The Go 1.20 errors.Join primitive (released 2023) was the obvious fix for (1); the audit deferred adopting it during the original scaffold to keep the merge-train rolling. This ADR retires that debt.
Decision¶
We will use errors.Join for every multi-step cleanup path in fork-original Go code where a primary error and a cleanup error can both arise. The pattern is:
errs := []error{primary}
if cleanupErr := cleanup(); cleanupErr != nil {
errs = append(errs, fmt.Errorf("cleanup: %w", cleanupErr))
}
return errors.Join(errs...)
We will standardise the slog error-attribute key as "error" across every Go file in cmd/ and pkg/. The "err" shorthand is retired.
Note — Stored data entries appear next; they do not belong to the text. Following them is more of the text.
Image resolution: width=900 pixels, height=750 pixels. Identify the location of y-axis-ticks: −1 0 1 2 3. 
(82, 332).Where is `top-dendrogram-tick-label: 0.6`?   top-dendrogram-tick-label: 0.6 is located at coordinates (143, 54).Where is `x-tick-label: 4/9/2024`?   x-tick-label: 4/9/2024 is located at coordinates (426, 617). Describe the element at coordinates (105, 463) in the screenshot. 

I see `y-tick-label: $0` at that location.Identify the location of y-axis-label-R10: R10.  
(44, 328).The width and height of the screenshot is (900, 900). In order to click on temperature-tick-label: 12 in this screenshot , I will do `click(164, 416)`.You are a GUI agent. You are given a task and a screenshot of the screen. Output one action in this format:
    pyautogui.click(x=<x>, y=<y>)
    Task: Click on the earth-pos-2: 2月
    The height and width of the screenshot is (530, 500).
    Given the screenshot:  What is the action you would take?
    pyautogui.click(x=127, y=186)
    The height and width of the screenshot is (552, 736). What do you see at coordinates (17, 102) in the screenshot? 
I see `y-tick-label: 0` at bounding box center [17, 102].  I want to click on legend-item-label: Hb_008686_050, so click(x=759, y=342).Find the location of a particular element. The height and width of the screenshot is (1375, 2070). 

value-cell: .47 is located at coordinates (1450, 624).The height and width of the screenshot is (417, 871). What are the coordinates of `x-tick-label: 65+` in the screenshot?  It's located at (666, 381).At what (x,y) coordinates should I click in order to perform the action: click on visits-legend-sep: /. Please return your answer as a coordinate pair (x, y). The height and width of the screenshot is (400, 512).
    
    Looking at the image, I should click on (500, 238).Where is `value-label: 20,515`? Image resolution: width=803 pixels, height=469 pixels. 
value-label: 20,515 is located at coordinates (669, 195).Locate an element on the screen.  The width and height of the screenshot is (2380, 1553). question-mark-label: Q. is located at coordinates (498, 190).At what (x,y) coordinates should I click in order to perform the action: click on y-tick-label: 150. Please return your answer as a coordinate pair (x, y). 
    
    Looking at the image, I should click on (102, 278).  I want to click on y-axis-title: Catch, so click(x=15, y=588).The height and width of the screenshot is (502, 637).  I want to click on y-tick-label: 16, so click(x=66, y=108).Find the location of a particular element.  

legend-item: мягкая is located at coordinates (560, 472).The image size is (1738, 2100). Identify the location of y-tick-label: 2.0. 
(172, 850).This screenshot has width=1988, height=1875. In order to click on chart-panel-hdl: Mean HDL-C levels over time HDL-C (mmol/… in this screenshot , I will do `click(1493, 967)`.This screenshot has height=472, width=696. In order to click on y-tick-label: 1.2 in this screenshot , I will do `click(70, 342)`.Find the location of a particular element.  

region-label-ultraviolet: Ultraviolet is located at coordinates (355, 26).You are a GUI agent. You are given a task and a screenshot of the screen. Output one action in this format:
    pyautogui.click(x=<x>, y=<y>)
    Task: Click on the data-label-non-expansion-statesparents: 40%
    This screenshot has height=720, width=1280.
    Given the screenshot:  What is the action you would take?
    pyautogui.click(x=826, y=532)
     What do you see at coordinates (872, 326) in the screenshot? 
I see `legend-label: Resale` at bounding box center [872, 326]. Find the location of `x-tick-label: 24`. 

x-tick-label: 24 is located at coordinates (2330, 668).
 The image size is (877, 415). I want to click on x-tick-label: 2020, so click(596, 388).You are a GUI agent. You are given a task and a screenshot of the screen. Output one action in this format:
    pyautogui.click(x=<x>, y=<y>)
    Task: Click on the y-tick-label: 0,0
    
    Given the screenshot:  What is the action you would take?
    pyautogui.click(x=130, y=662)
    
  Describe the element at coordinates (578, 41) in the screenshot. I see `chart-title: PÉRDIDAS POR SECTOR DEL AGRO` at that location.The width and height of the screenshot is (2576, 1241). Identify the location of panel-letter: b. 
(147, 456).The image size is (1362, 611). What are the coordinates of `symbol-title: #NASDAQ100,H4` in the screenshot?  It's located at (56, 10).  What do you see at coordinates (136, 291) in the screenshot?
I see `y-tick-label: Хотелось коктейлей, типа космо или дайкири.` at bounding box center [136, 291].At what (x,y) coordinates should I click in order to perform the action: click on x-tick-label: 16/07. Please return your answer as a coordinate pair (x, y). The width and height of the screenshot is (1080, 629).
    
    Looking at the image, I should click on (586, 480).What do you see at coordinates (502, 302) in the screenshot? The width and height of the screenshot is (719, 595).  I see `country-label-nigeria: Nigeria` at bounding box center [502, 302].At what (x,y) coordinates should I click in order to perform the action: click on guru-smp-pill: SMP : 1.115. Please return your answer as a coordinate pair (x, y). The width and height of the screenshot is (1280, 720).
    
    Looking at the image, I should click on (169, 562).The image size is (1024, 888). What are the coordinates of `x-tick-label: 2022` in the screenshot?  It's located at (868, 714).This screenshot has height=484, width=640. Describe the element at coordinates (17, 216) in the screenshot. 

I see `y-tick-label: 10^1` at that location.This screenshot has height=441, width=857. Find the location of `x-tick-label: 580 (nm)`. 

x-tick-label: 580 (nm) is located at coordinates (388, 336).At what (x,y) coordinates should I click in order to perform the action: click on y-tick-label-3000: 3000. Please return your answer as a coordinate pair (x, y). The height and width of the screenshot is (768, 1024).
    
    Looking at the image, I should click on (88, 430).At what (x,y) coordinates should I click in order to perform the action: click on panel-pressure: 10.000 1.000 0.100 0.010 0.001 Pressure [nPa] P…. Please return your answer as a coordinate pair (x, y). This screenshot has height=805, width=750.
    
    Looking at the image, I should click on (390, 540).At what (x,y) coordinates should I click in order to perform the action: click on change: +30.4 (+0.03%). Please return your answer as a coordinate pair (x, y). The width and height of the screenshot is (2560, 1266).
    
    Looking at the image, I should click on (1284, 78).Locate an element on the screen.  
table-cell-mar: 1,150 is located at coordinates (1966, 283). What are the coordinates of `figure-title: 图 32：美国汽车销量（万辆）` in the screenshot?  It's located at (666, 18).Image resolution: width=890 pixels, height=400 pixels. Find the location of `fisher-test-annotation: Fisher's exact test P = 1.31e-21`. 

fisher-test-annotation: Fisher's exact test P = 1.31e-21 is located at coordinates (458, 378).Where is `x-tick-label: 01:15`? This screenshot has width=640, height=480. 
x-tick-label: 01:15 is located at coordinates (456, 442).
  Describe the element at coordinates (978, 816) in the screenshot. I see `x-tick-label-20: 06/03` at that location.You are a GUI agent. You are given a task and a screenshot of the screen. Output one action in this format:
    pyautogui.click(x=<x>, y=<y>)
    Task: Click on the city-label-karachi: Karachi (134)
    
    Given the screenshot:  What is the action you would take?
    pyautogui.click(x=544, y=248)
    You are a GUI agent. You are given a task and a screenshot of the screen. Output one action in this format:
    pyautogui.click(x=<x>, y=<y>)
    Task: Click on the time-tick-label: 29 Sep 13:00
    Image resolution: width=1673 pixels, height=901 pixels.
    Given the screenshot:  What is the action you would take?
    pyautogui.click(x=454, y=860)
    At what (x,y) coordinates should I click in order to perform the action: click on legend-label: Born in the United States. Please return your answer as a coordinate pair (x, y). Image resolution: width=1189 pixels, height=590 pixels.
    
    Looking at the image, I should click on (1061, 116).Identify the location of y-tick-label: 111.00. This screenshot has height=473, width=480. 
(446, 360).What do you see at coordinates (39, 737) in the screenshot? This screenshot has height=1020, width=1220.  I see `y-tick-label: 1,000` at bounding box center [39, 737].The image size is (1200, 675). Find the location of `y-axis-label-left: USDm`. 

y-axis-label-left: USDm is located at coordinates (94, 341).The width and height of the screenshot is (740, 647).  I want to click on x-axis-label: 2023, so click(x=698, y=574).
errors.Is(err, os.ErrNotExist) is the canonical guard for cleanup removes — a file that already does not exist is not a cleanup failure and should not pollute the joined error.
Alternatives considered¶
| Option | Pros | Cons | Why not chosen |
|---|---|---|---|
errors.Join (chosen) | Stdlib since Go 1.20; multi-error tree visible via errors.Unwrap() []error; integrates with errors.Is/As traversal; zero new dependency | Joined errors render as newline-separated by default — log aggregators must split on \n to fan out | Best stdlib-native ergonomics; matches the Phase 4b "use Go 1.25 features" direction |
hashicorp/go-multierror | Well-known API; .Errors field; predates stdlib | Adds a runtime dependency for a stdlib-resolved problem; SBOM bloat; errors.Is/As semantics differ subtly | No — stdlib is sufficient |
uber-go/multierr | Used by zap; mature | Same dependency-bloat objection; tied to zap's ecosystem (we use slog) | No — same reason |
Continue logging secondary errors via slog.Warn without returning them | Zero diff; keeps existing call signatures | Caller cannot programmatically branch on the cleanup outcome; operator must correlate logs across goroutines to recognise a leak; the original audit-finding stays unresolved | No — this is the status quo being retired |
Wrap secondary errors via fmt.Errorf("%w; cleanup: %v", primary, secondary) | One return value; backward compatible | Loses the structured errors.Is/As walk for the secondary error; %v discards the wrap chain | No — errors.Join solves this properly |
Consequences¶
- Positive: Cleanup failures (disk leak, dead mount, orphaned subprocess, db handle leak on init failure) are surfaced to the caller rather than silently dropped. Operators get the full multi-error tree via
errors.Unwrap() []error.slogdashboards now key off a single canonical"error"attribute across every Go file in scope. - Negative: Joined errors render as multi-line strings by default. Pretty-printers in the dev-mcp log stack need to handle the
\nsplitter when they want to render each error as its own row. - Neutral / follow-ups: Additional
fmt.Errorfcall sites identified in the audit (pkg/libvmaf/libvmaf.gotmpOut.Close(),cmd/vmafx-controller/main.godefer scorer.Close(),cmd/vmafx-server/main.godefer scorer.Close(),cmd/vmafx-mcp/impl.goPython-shell error map) are out of scope for this ADR — they discard errors at process-exit time where the joined return value would have nowhere to go. A follow-up ADR may revisit these once a graceful-shutdown contract lands.
References¶
- Go 1.20 release notes —
errors.Join: https://go.dev/doc/go1.20#errors - ADR-0711 — Phase 4b.1 controller scope expansion
- ADR-0713 — Phase 4b vmafx-node Go worker
- ADR-0719 — vmafx-node rclone integration (storage cleanup paths)
- Source: paraphrased per user direction — the modernization audit called out the first-error-wins pattern in bisect/ladder/node-executor pipelines as the highest-value Go cleanup target and asked for an
errors.Joinsweep plusslogkey standardisation.